Cette habitude produisit le résultat qu’ils en attendaient ; c’est-à-dire que Valentin arriva en fort peu de temps à se servir de l’espagnol, qui, du reste, est excessivement facile à parler, aussi couramment que du français.

Par moments, Valentin devenait professeur à son tour. Il faisait faire à Louis des exercices gymnastiques, de façon à développer sa vigueur naturelle, rompre son corps à la fatigue et le mettre à même de supporter les rudes exigences de sa nouvelle position.

Nous reviendrons ici sur le caractère de Valentin Guillois, caractère dont le lecteur, d’après la manière de parler et d’agir du jeune homme, pourrait se former une opinion complètement fausse et que nous croyons à propos de rectifier.

Au moral, Valentin Guillois était un garçon qui s’ignorait lui-même, gouailleur, mauvaise tête et sans souci par excellence, dont, à la surface, la nature avait été viciée par des lectures faites sans discernement, mais dont le fond était essentiellement bon, et qui résumait en lui tous les individus d’une certaine classe qui, n’étant jamais sortis, de chez eux, ne connaissent le monde que d’après les romans ou les drames du faubourg du Temple.

Il avait poussé comme un champignon sur le pavé de Paris, faisant pour vivre, ainsi qu’il le disait lui-même, les métiers les plus excentriques et les plus impossibles.

Soldat il avait vécu au jour le jour, heureux du présent, et ne songeant nullement à un avenir qu’il savait fort bien ne pas exister pour lui.

Seulement, dans le cœur de l’insouciant gamin, un sentiment nouveau avait germé, et, en quelques jours pris de profondes racines ; un dévouement de séide pour l’homme qui lui avait tendu la main, avait eu pitié de sa mère, en le retirant du bourbier dans lequel il pataugeait, sans espoir d’en sortir jamais, lui avait donné la conscience de sa valeur personnelle.
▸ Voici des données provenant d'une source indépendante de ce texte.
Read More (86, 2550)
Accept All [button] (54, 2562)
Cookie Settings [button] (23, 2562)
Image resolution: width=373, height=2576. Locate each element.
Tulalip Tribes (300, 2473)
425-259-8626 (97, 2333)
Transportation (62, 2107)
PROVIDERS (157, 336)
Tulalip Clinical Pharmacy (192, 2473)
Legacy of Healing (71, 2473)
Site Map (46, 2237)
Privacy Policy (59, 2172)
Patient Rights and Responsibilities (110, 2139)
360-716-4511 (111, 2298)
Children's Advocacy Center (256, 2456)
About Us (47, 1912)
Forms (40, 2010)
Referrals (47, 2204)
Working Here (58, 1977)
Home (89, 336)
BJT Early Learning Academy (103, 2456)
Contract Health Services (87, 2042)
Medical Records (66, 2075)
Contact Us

La mort de son bienfaiteur le frappa comme un coup de foudre.

Il comprit toute l’importance de la mission dont le chargeait son colonel mourant, le lourd fardeau qu’il lui imposait, et il jura avec la ferme résolution de tenir son serment coûte que coûte, de veiller comme une mère attentive et dévouée sur le fils de celui qui avait fait de lui un homme semblable aux autres.

Les deux traits les plus saillants de son caractère étaient une énergie que les obstacles ne faisaient qu’augmenter au lieu de l’abattre, et une volonté de fer.

Avec ces deux qualités, portées au degré auquel les poussait Valentin, un homme est sûr d’accomplir de grandes choses, et si la mort ne le surprend pas en route, d’atteindre, à un moment donné, le but, quel qu’il soit, qu’il s’est une fois marqué.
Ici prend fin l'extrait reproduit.